Sims 2... and Lock Out
The Sims 2
Ok, so my blogging went to pot because the Sims 2 came out and I am totally addicted. Not really surprizing...I knew it would happen. However, I am a bit more addicted than I'd like to admit... just like with the original I am becoming caught up in the simulated lives of people I create. I haven't killed any of them off yet, but I've had a great deal of fun with the growing up process! :-D
Lock Out
Oh, now to the second part. Amanda and I took a walk tonight and ended up getting locked out of the house. It was really quite amusing and we ended up over at Alan's house talking to his Dad. Alan (the older) was very cool about the whole thing, I knew he would be. He's an amazing individual really.

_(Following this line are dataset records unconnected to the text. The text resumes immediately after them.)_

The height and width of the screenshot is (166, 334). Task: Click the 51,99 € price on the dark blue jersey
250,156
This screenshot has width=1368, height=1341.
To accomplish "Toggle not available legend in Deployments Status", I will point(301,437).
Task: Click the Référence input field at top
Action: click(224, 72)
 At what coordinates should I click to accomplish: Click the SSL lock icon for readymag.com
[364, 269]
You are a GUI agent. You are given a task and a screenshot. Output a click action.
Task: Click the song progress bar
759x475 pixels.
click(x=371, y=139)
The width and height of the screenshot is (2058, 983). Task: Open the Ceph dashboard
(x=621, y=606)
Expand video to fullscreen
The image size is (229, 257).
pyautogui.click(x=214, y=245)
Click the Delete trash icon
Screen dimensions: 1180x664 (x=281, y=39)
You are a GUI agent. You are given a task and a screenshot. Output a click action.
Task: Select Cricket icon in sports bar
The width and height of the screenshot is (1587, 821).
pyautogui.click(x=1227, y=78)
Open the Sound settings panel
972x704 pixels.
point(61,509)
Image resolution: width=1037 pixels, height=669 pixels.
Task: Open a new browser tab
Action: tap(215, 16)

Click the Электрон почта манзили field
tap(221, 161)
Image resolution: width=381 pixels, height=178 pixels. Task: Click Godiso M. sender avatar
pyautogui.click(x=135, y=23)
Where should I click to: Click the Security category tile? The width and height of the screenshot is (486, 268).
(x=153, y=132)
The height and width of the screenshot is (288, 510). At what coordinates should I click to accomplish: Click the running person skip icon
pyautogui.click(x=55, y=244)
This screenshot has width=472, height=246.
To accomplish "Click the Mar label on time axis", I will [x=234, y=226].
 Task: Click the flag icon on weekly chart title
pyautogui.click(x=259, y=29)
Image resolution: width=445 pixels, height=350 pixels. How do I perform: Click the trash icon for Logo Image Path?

I've always had a great deal of admiration for him. Anyway, he played some of his compositions for us and we had a great time of being locked out. Then I came home and called Alan (the younger) and it was one of those conversations where I felt like I was a total bitch because I had said something that lead him to believe something that got him into some financial trouble. This of course being piled on top of car failure, computer issues, job issues, and of course the good old fashioned school issues. At the end of the conversation I felt like Alan was basically telling me that I don't really give him the support he needs because I'm too far away and there is nothing I can do to help him anyway. This of course made me feel pretty much like shit, nobody wants to be told that they suck at doing the only thing they thought they were any good at. So, yeah...I'm doing something about that. Hopefully it will be helpful rather than being just another motion that screws things up. Heck, I don't know. Maybe I really am a failure at supporting people. I never seem to do that great of a job anyway. If I get myself involved I usually screw things up. Bleah, that sounded whiny and I didn't really mean it to. I guess I just took it a little personally. Then again, if I told Alan that he sucked at being supportive I'm not sure how he would react either. I guess I'm being hyper-sensitive about it. That's nothing new. I'm hyper sensitive about everything :-P... Ok, rant over.